Lauren Bastide en parlait récemment dans une lettre “La question de l’utérus”, où elle racontait comment elle avait reçu un diagnostic d’adénomyose qui a fait remonter des années de souffrances psychiques et physiques négligées à l’endroit de son utérus :
J’ai beau avoir répété cent fois, dans mes bouquins, dans mes podcasts, le fait que les femmes minimisent leur douleur. J’ai beau être au courant de toutes les silenciations autour des douleurs gynécologiques. Ça fait deux ans qu’à chaque cycle, j’atteins le fond du gouffre et que je ne vois pas le problème.
Je me dis : c’est le tarif, c’est la périménopause, ma grande. Il faut en passer par là.

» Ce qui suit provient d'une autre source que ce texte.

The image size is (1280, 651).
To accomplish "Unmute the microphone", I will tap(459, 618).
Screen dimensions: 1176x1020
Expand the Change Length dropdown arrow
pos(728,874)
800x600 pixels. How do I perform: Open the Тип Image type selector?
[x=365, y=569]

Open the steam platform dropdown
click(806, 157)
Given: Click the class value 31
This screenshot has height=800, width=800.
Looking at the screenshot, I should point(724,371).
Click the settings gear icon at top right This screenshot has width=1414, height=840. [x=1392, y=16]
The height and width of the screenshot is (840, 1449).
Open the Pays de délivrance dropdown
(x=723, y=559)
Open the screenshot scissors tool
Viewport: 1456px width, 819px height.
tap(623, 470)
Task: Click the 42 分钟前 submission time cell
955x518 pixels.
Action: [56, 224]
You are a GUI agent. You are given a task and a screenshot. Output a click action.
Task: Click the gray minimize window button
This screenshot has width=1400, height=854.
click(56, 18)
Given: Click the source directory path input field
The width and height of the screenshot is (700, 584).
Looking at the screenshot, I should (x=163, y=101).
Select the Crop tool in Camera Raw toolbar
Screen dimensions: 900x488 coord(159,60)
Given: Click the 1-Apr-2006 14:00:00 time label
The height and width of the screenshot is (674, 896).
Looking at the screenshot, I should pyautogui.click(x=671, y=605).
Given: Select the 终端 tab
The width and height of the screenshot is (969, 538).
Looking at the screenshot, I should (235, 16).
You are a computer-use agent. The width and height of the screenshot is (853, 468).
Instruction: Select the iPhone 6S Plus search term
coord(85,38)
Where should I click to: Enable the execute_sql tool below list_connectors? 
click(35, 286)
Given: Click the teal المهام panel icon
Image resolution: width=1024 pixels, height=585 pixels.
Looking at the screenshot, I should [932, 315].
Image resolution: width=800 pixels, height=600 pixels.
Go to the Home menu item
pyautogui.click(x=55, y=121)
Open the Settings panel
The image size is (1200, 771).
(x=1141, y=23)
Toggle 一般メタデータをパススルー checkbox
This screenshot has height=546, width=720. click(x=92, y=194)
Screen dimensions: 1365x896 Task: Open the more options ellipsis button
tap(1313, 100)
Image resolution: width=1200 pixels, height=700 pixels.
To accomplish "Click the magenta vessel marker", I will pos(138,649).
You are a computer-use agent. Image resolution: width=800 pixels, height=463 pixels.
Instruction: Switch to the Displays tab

Sauf que c’était pas normal.
Lors d’une autre rencontre, récemment, j’ai discuté avec une gynécologue experte à propos de la ménopause, et quelque chose m’a frappée. Elle définissait ce moment comme “une carence en œstrogènes”, et ne comprenait pas pourquoi je refusais d’accepter cette formulation qu’elle prétendait “scientifique”. Mais s’obstiner à présenter la ménopause en ces termes a un impact immense sur nos représentations – et pas dans le bon sens. Comme j’insistais pour lui demander de déterminer ce qui en faisait d’après elle une carence au plan scientifique, elle a fini par lâcher : “Eh bien, il y a carence par rapport aux hommes qui, eux, continuent de produire de la testostérone jusqu’à la mort.” (Il y a quelque chose avec cette expression : “jusqu’à la mort'“, qui fait toujours un peu froid dans le dos, mais bon ce n’est pas le sujet).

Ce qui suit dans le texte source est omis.